40  Le droit en matière de diffamation prévoit des motifs d'exonération spécifiques qui s'ajoutent aux causes d'exonérations générales à la responsabilité civile, dont notamment l'absence de diffamation - ce qui n'est pas le cas en l'espèce -.

41  Les défendeurs plaident une défense de justification, à savoir la dénonciation des fausses représentations faites par Station Beauté. Ils allèguent que les formations en temps réduit et à rabais offertes par Station Beauté étaient inadéquates pour former convenablement un étudiant en micropigmentation et nuisaient à l'image de la profession23. Les formations ne respectaient pas les normes de l'APESEQ24. Les propos peu élogieux l'ont été pour dénoncer des agissements incorrects de la part de Chloé25.

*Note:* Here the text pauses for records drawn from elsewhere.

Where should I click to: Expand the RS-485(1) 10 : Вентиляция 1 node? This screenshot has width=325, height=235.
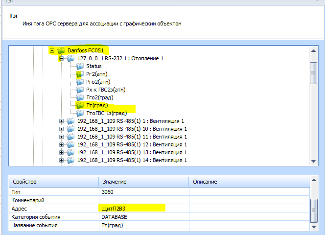pos(61,129)
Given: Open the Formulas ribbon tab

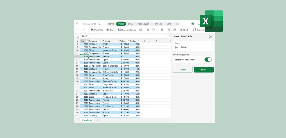Looking at the screenshot, I should [x=158, y=24].
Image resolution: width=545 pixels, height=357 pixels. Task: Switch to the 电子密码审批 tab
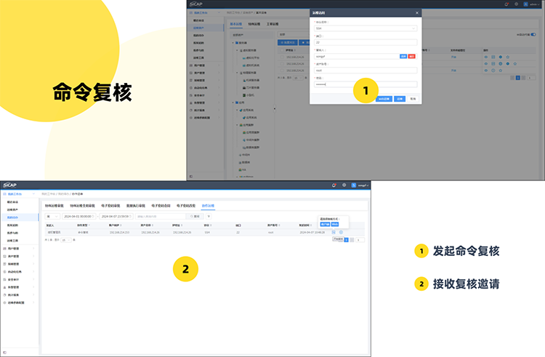pyautogui.click(x=112, y=206)
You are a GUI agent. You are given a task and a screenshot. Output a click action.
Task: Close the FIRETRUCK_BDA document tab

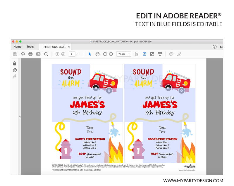point(69,47)
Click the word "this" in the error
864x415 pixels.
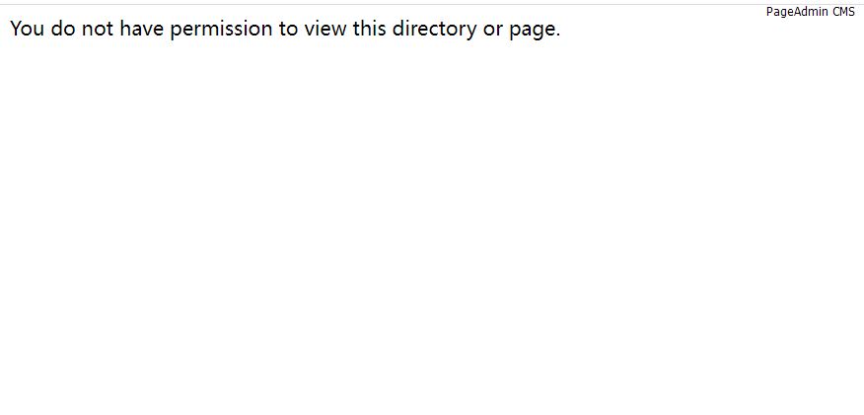click(x=370, y=30)
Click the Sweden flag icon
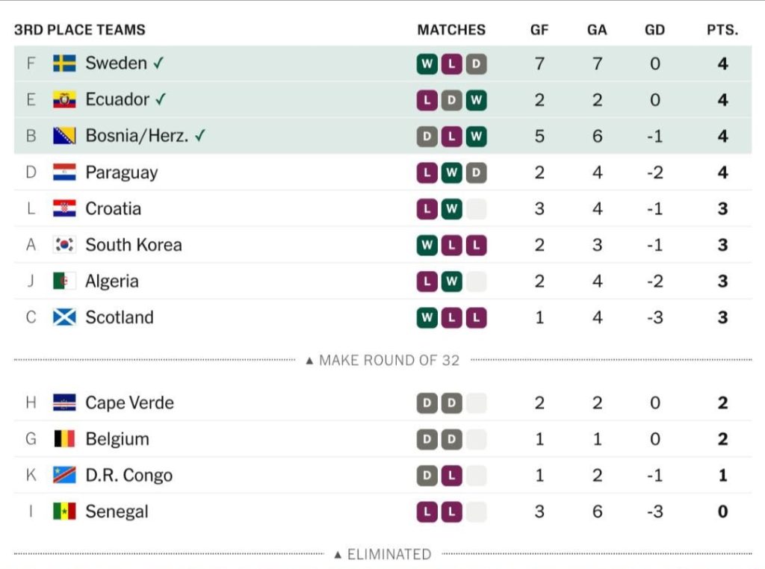Image resolution: width=765 pixels, height=569 pixels. [x=64, y=63]
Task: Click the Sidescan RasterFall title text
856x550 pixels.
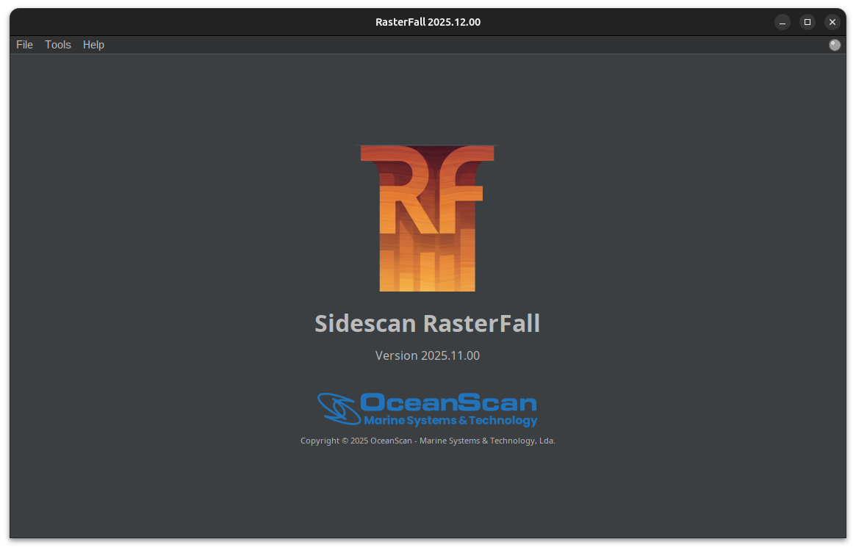Action: 427,323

42  Pour les motifs qui suivent, le Tribunal rejette le moyen de défense de justification.

43  En matière de diffamation, il existe trois moyens de défense : la justification; le commentaire loyal et le commentaire responsable concernant une question d'intérêt public26. Une fois la preuve de diffamation faite, pour établir une défense de justification, les défendeurs doivent démontrer que l'énoncé était substantiellement vrai27.

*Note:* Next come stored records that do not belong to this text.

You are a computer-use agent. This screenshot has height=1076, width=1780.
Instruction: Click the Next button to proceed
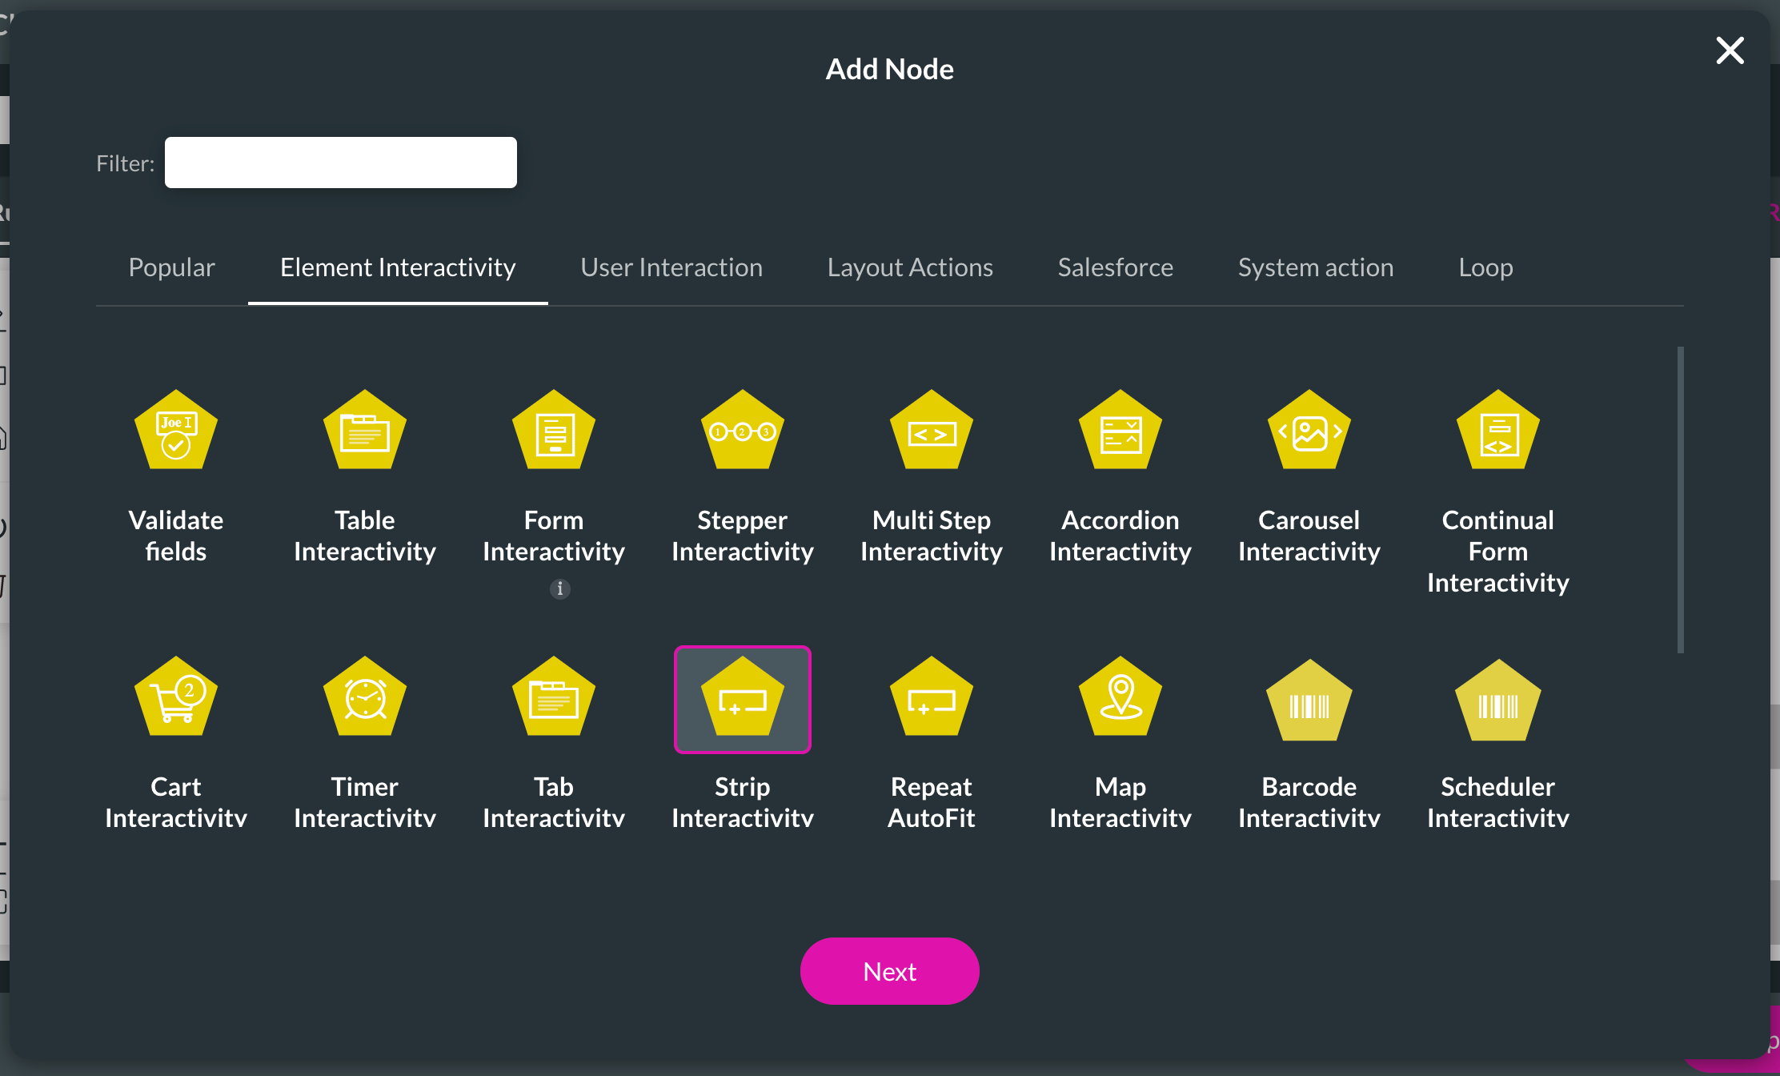click(890, 972)
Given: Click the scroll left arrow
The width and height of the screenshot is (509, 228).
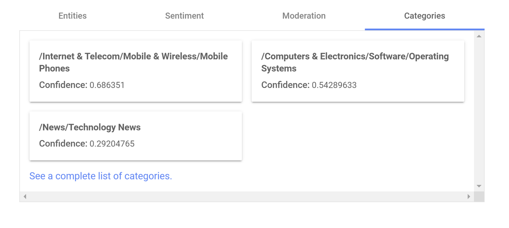Looking at the screenshot, I should (x=25, y=196).
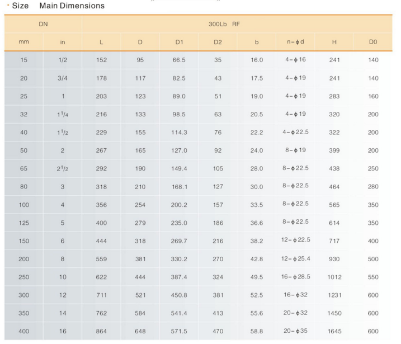The image size is (401, 344).
Task: Select the 3/4 inch size cell
Action: tap(63, 78)
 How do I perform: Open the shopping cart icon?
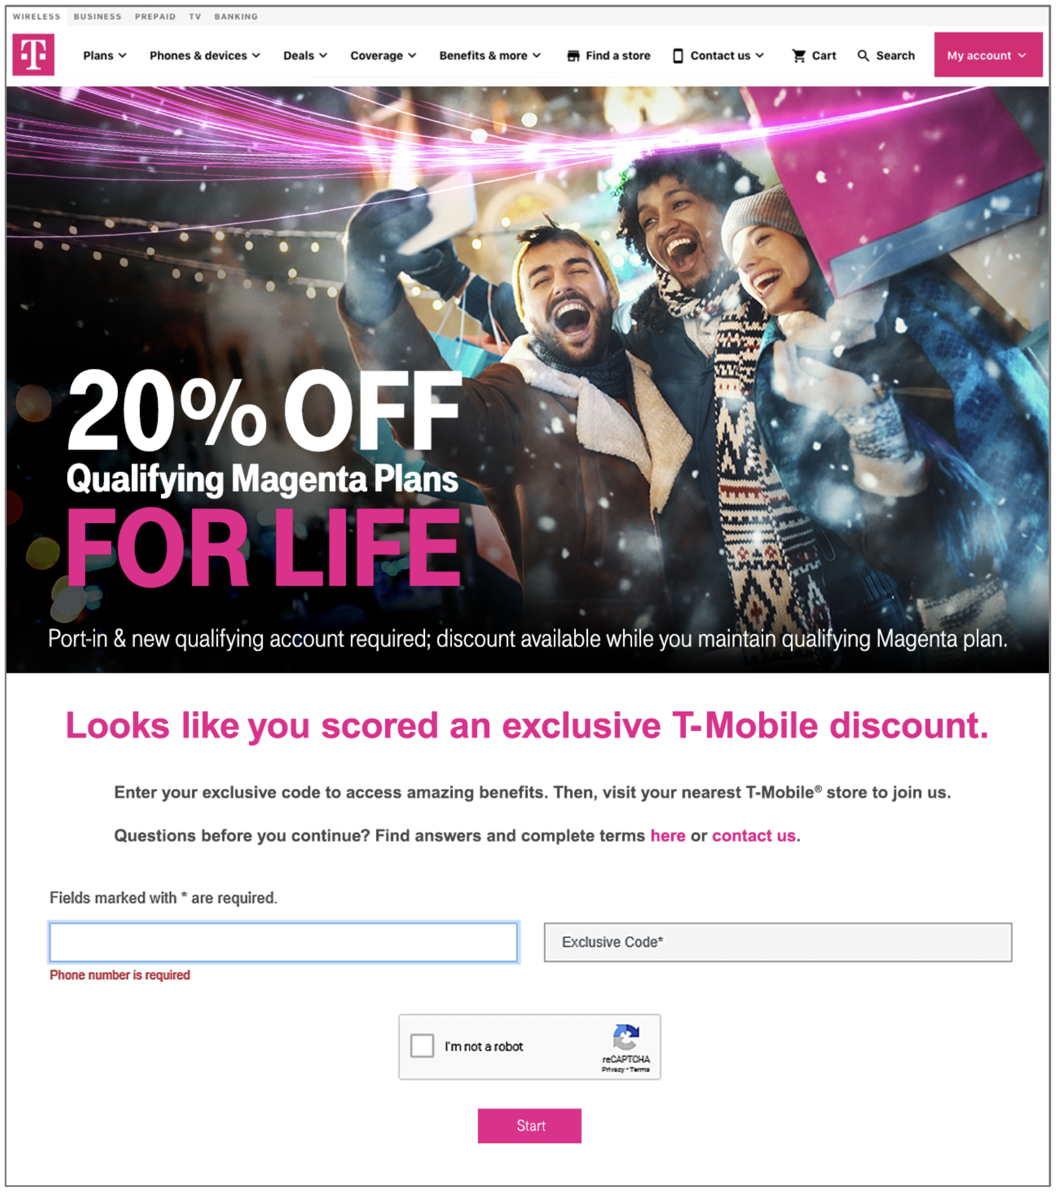pos(799,55)
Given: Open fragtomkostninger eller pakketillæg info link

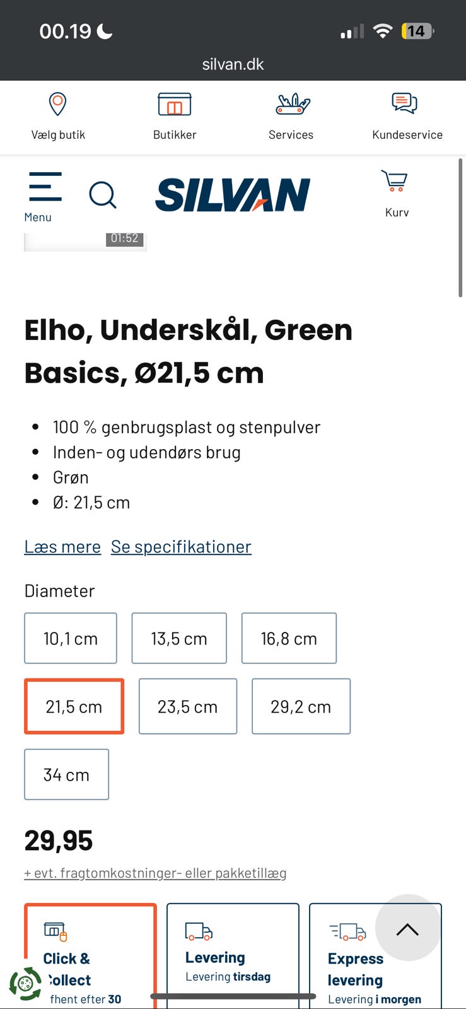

44  La notion d'intérêt public constitue un instrument permettant de déterminer le point d'équilibre entre la protection de la réputation et la liberté d'expression28. Une information d'intérêt public signifie que :

-          l'information concerne un grand nombre d'individus;

-          l'information est plus bénéfique que néfaste pour le plus grand nombre;

-          l'information est utile pour éclairer les citoyens dans les choix qu'ils ont à faire quant à leurs comportements politiques, sociaux, économiques, religieux et autres; l'information favorise la participation à la vie démocratique; l'information concerne le fonctionnement d'institutions publiques ou l'utilisation de fonds publics; l'information est de nature émancipatrice;

-          l'information ne profite pas seulement à quelques-uns au détriment du plus grand nombre ;

-          l'information a un lien démontrable avec la sphère publique.29

45  Le moyen d'exonération relatif à la justification nécessite la véracité des faits et l'intérêt public à les révéler.[8]

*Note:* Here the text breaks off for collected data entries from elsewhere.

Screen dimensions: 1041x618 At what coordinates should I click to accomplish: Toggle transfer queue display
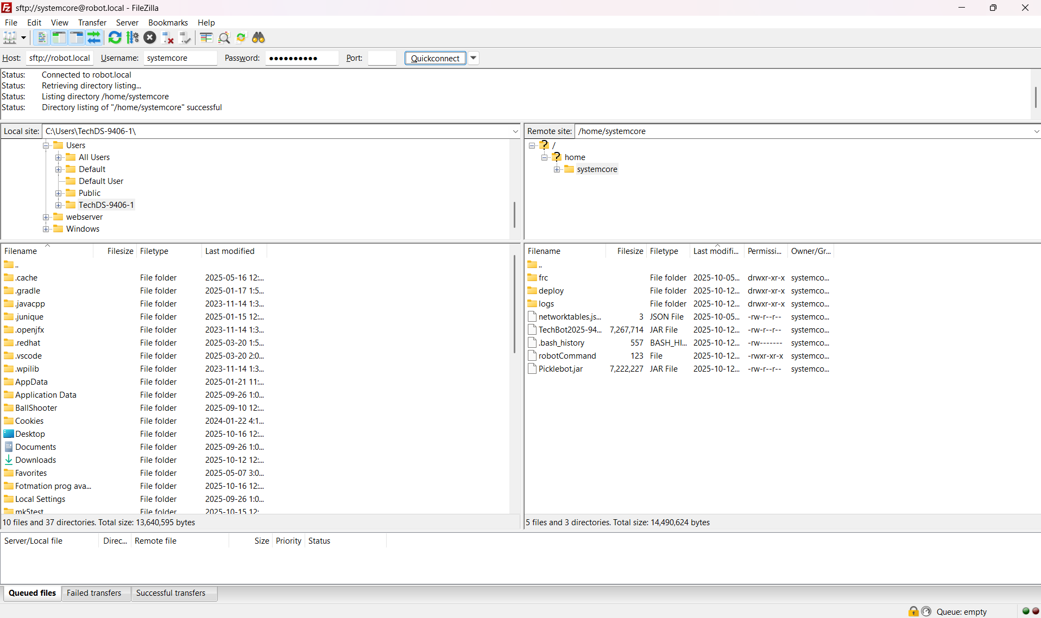pos(94,37)
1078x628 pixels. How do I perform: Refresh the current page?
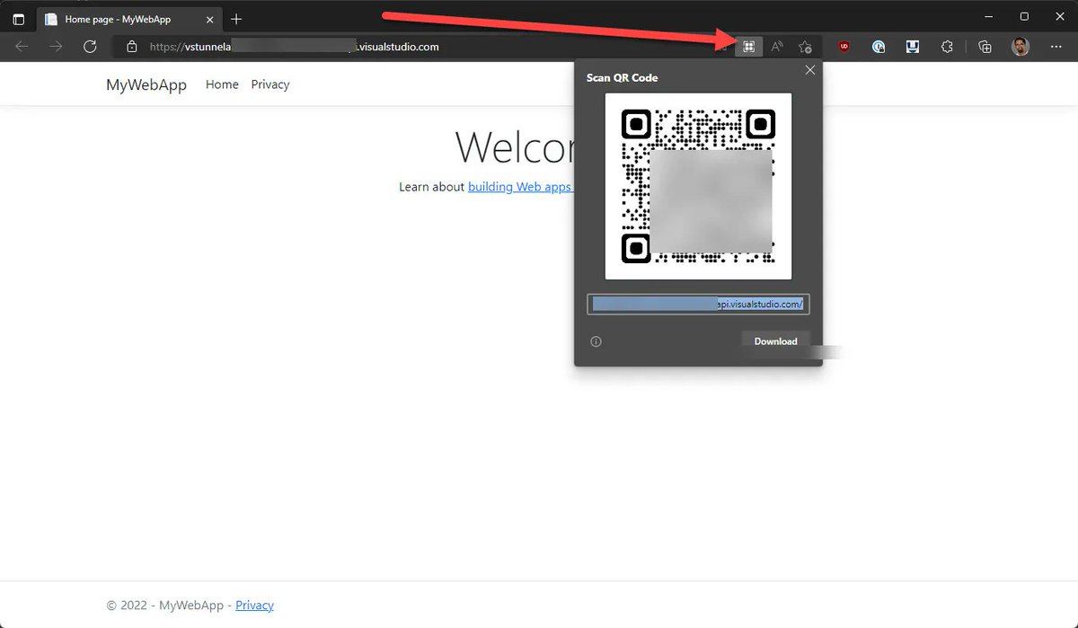(x=90, y=47)
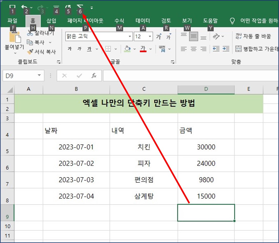The height and width of the screenshot is (243, 279).
Task: Click the Undo icon
Action: coord(24,7)
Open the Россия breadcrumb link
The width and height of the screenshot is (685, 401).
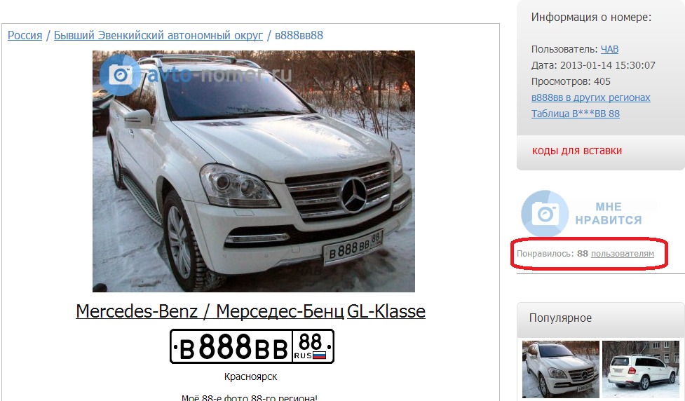click(x=25, y=35)
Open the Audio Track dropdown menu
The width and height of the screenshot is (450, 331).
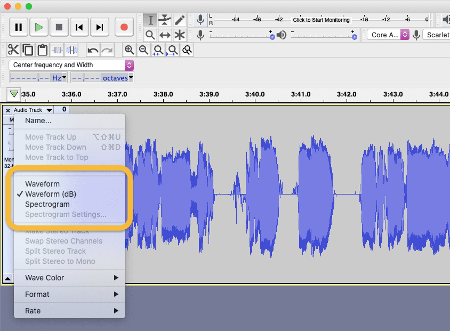pyautogui.click(x=32, y=110)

[62]        Dans cette affaire, on peut certainement dire que l’information véhiculée par les défendeurs répond aux critères développés par la jurisprudence pour donner ouverture à une défense de justification puisqu’ils ont commenté de façon responsable, une question d’intérêt public qui concerne un grand nombre d’individus. Voici pourquoi.

[63]        Il faut bien l’admettre, l’absence de juridiction de la Ville de Percé, et apparemment des autorités provinciales, laisse bien peu d’outils aux citoyens, autres que leur droit de parole, afin de signifier qu’ils sont dérangés par les vols d’hélicoptère et inquiets pour leur sécurité. Sur cette base, ils avaient certainement le droit de dénoncer une situation singulière, où il semble que rien dans la législation hormis le recours pour troubles de voisinage prévu à l’article 976 C.c.Q. et sur lequel nous reviendrons, ne confère d’outils pour empêcher une telle problématique.

[64]        Cela laisse pantois, alors qu’en s’appuyant sur un simple règlement de nuisances, une municipalité qui aurait reçu une plainte pourrait empêcher un individu peu respectueux de ses voisins, de faire démarrer sa tondeuse à gazon, 60 fois par jour, jour après jour, pendant quatre mois.

[65]        De l’avis du Tribunal, ce qui se produit dans cette affaire n’est rien d’autre que la réaction légitime d’individus dérangés par de nouvelles opérations commerciales à proximité de leurs résidences, en l’absence de normes pouvant baliser les opérations, la seule conclusion logique pouvant être tirée dans les circonstances.

[66]        D’ailleurs, n’eût été de l’exclusivité de la législation fédérale en la matière, il est raisonnable de penser que les règles de gestion du territoire, qui permettent aux municipalités d’harmoniser les usages les uns par rapport aux autres, n’auraient pas permis que du jour au lendemain on établisse un commerce de cette nature aussi près d’un endroit où des gens habitent déjà.

[67]        En fait, la situation qui se déroule à Percé semble être l’un des rares domaines de l’activité humaine où pratiquement aucune réglementation municipale ou même provinciale ne puisse empêcher les opérations commerciales bruyantes en plein milieu bâti.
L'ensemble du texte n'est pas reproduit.